*Ce que vous ferez:*
D'après le texte sur le Théâtre Cercle Molière, quand Geneviève Pelletier quittera-t-elle son poste ?

*Texte fourni:*

= = = = = = =

Le Cercle Molière, actuellement à la recherche du/de la successeur.e de Geneviève Pelletier devra probablement allier l’héritage de cette femme à l’énergie créatrice et le besoin de rejoindre un public plus traditionnel. Des changements qui découlent d’une vision, d’un contexte social ou encore économique et qui, ne peuvent pas plaire à tout le monde.
Après 12 ans passés à la direction artistique et générale du Théâtre Cercle Molière, Geneviève Pelletier quittera son poste au mois de juillet 2025.
Son prédécesseur Roland Mahé avait assuré le même poste de 1968 à 2012. Assez logiquement, les deux directeurs ont apporté avec eux une vision très personnelle et différente de ce que le théâtre pouvait être. Ainsi, après 40 ans de pièces classiques (1), Geneviève Pelletier le disait elle-même lors d’une entrevue avec La Liberté au moment d’annoncer son départ à la fin du mois de novembre 2024 : « Un gros virage a été pris », lors de son entrée en poste.
« Mon plus grand accomplissement c’est d’avoir transformé le TCM, qui proposait 90 % de représentations classiques, à un théâtre dont la programmation se compose à 100 % de créations. »
Le choix de s’adapter
Un choix fort, que Geneviève Pelletier a pris dans le but d’offrir à la scène créative locale « un espace où créer, où les artistes ont une parole ».
Mais c’est aussi un choix qui correspondait, à la fois à la vision de l’artiste multi-disciplinaire métisse, mais aussi à la réalité d’une communauté francophone manitobaine en plein changement.

= = = = = = =

*Lignes extraites:*

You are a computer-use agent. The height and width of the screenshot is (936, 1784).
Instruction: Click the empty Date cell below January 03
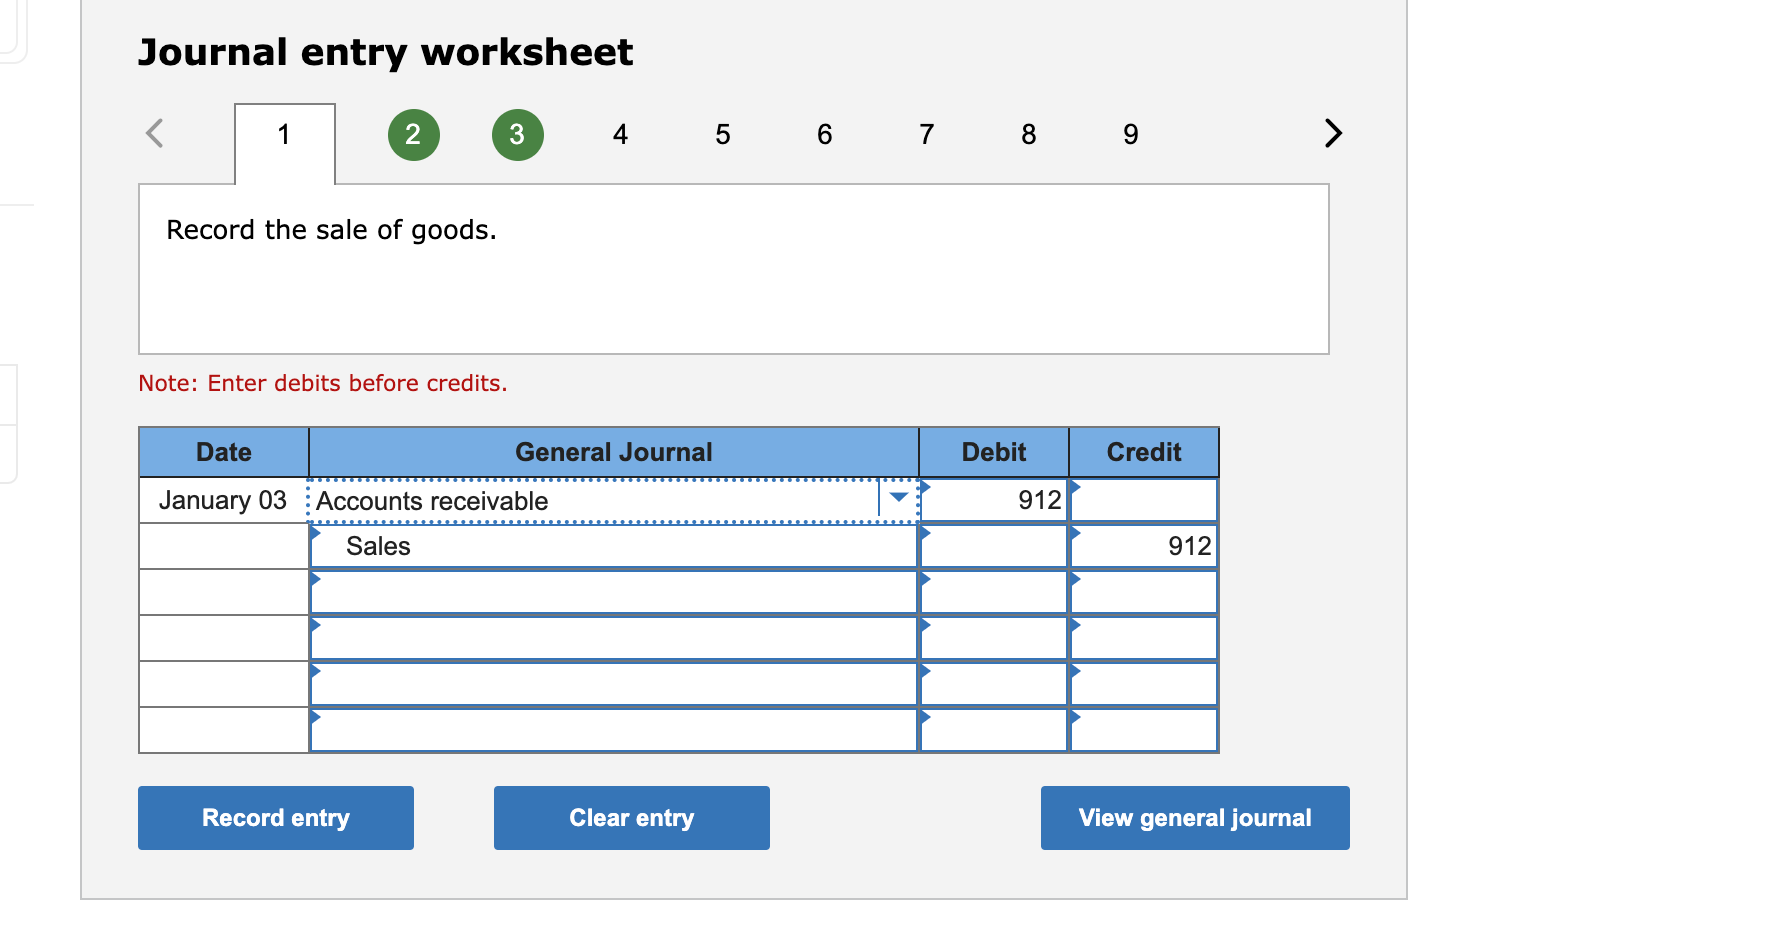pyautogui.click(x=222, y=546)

= = = = = = =

*Résultat:*
Au mois de juillet 2025.